[Stored records]
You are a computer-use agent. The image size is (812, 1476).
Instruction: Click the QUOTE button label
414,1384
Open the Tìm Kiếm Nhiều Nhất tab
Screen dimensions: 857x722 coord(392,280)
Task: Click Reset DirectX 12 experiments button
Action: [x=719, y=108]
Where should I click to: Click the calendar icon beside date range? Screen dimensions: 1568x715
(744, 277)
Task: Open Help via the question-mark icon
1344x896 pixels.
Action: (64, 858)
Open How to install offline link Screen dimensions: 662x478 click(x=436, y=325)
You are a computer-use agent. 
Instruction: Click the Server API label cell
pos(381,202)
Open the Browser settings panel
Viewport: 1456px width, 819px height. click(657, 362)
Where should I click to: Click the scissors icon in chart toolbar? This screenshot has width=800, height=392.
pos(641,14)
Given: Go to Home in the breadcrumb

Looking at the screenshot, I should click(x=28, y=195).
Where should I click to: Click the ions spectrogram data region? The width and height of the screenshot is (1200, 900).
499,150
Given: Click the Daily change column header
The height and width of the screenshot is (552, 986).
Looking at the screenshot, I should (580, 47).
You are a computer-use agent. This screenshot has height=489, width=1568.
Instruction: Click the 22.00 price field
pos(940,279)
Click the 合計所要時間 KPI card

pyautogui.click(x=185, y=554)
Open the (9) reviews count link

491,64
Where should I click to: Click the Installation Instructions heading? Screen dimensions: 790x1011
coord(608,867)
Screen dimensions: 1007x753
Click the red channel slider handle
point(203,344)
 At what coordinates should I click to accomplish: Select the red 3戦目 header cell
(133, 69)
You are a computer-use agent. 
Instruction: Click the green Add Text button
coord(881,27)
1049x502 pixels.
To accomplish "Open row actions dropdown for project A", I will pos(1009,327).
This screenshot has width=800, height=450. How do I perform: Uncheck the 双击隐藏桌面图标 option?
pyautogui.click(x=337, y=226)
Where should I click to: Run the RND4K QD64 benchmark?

▶ _Aim of the task_
All of the entries above are to be printed again exactly.

▶ _Result of this exercise_
You are a computer-use agent. The image size is (812, 1476).
Instruction: Click the QUOTE button label
414,1384
Open the Tìm Kiếm Nhiều Nhất tab
Screen dimensions: 857x722 coord(392,280)
Task: Click Reset DirectX 12 experiments button
Action: [x=719, y=108]
Where should I click to: Click the calendar icon beside date range? Screen dimensions: 1568x715
(744, 277)
Task: Open Help via the question-mark icon
1344x896 pixels.
Action: (64, 858)
Open How to install offline link Screen dimensions: 662x478 click(x=436, y=325)
You are a computer-use agent. 
Instruction: Click the Server API label cell
pos(381,202)
Open the Browser settings panel
Viewport: 1456px width, 819px height. click(657, 362)
Where should I click to: Click the scissors icon in chart toolbar? This screenshot has width=800, height=392.
pos(641,14)
Given: Go to Home in the breadcrumb

Looking at the screenshot, I should click(x=28, y=195).
Where should I click to: Click the ions spectrogram data region? The width and height of the screenshot is (1200, 900).
499,150
Given: Click the Daily change column header
The height and width of the screenshot is (552, 986).
Looking at the screenshot, I should (580, 47).
You are a computer-use agent. This screenshot has height=489, width=1568.
Instruction: Click the 22.00 price field
pos(940,279)
Click the 合計所要時間 KPI card

pyautogui.click(x=185, y=554)
Open the (9) reviews count link

491,64
Where should I click to: Click the Installation Instructions heading? Screen dimensions: 790x1011
coord(608,867)
Screen dimensions: 1007x753
Click the red channel slider handle
point(203,344)
 At what coordinates should I click to accomplish: Select the red 3戦目 header cell
(133, 69)
You are a computer-use agent. 
Instruction: Click the green Add Text button
coord(881,27)
1049x502 pixels.
To accomplish "Open row actions dropdown for project A", I will pos(1009,327).
This screenshot has width=800, height=450. How do I perform: Uncheck the 双击隐藏桌面图标 option?
pyautogui.click(x=337, y=226)
Where should I click to: Run the RND4K QD64 benchmark?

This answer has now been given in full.